In a corporate shareholders meeting, each shareholder's vote counts proportionally to the amount of shares they own. An individual with one share gets the equivalent of one vote, while someone with 100 shares gets the equivalent of 100 votes. This is called weighted voting, where each vote has some weight attached to it. Weighted voting is sometimes used to vote on candidates, but more commonly to decide yes or no on a proposal, sometimes called a motion. Weighted voting is applicable in corporate settings, as well as decision making in a legislative body and voting in the United Nations Security Council.

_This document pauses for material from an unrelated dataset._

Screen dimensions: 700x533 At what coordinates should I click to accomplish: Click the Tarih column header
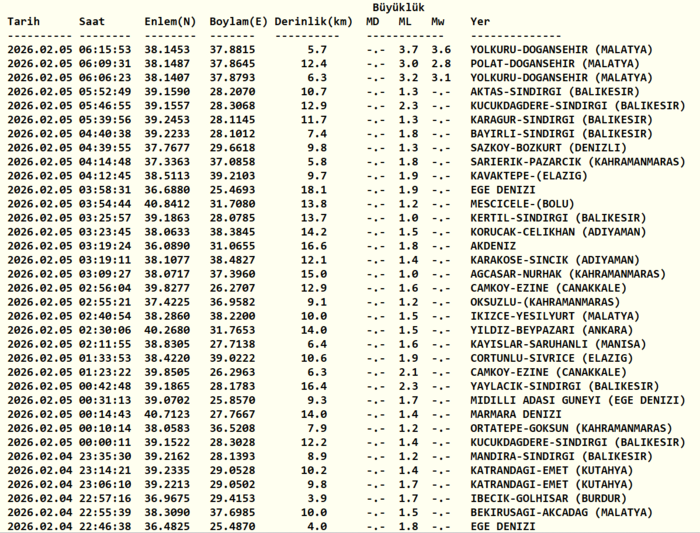click(24, 21)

The UN Security Council rules are not explicitly defined as a weighted voting system. However, its voting system is mathematically equivalent to a weighted voting system.

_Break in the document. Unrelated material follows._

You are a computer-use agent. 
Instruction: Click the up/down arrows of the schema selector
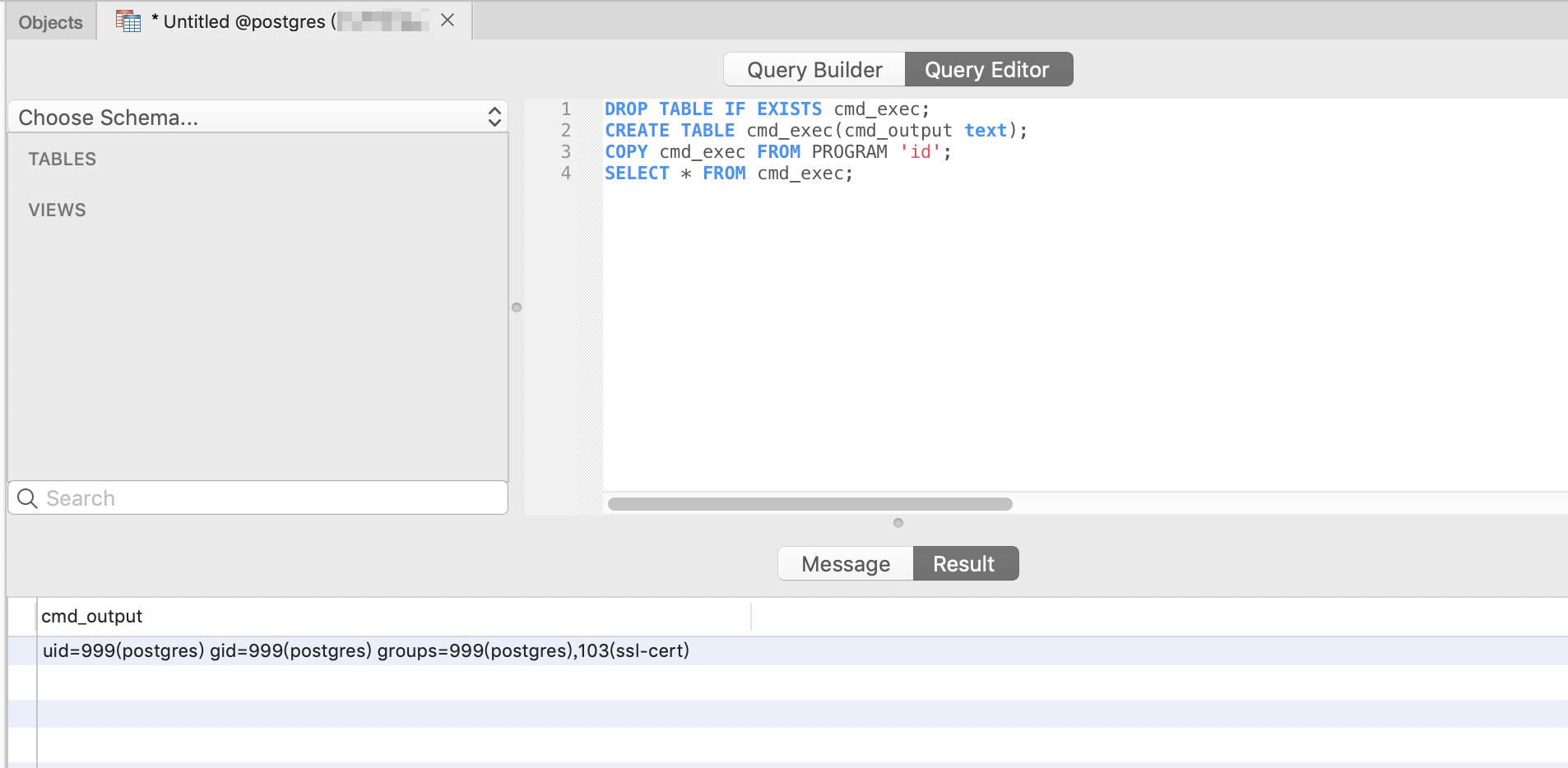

In weighted voting, we are most often interested in the power each voter has in influencing the outcome.

SubsectionBeginnings

We'll begin with some basic vocabulary for weighted voting systems.

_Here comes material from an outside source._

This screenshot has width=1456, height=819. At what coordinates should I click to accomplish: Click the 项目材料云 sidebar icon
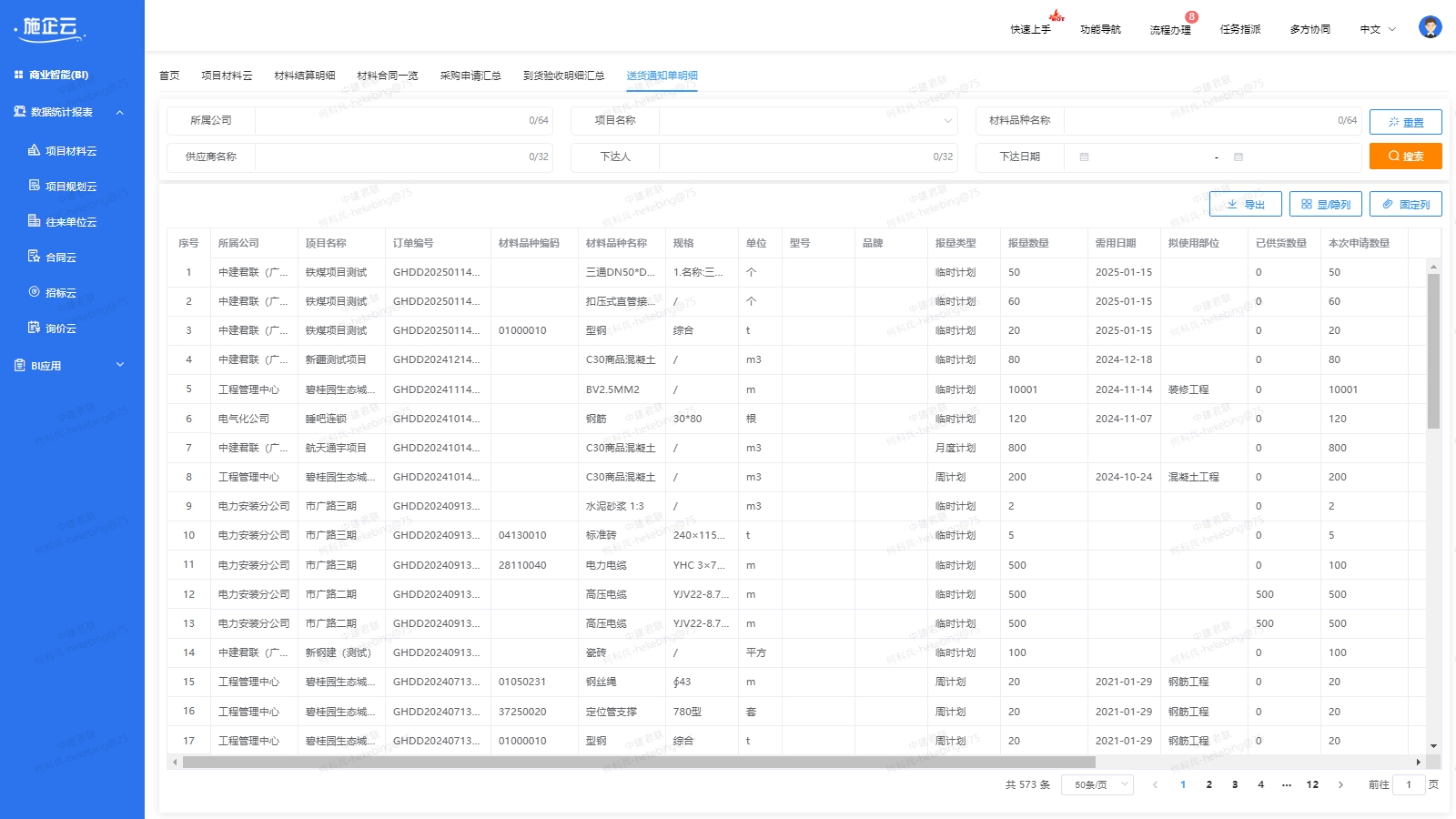pyautogui.click(x=34, y=150)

Vocabulary for Weighted Voting

Each individual or entity casting a vote is called a player in the election. They're often notated as \(P_1,P_2,P_3,\ldots,P_N\) where \(N\) is the total number of voters.

Each player is given a weight, which usually represents how many votes they get.

The quota is the minimum weight needed for the votes or weight needed for the proposal to be approved.

A weighted voting system will often be represented in a shorthand form:

\begin{equation*} [q: w_1, w_2, w_3,\ldots, w_n] \end{equation*}

In this form, \(q\) is the quota, \(w_1\) is the weight for player 1, and so on.

Example8.1

In a small company, there are 4 shareholders. Mr. Smith has a 30% ownership stake in the company, Mr. Garcia has a 25% stake, Mrs. Hughes has a 25% stake, and Mrs. Lee has a 20% stake. They are trying to decide whether to open a new location. The company by-laws state that more than 50% of the ownership has to approve any decision like this. This could be represented by the weighted voting system:

\begin{equation*} [51: 30, 25, 25, 20] \end{equation*}

Here we have treated the percentage ownership as votes, so Mr. Smith gets the equivalent of 30 votes, having a 30% ownership stake. Since more than 50% is required to approve the decision, the quota is 51, the smallest whole number over 50.

In order to have a meaningful weighted voting system, it is necessary to put some limits on the quota.

Limits on the Quota

The quota must be more than \(1/2\) the total number of votes.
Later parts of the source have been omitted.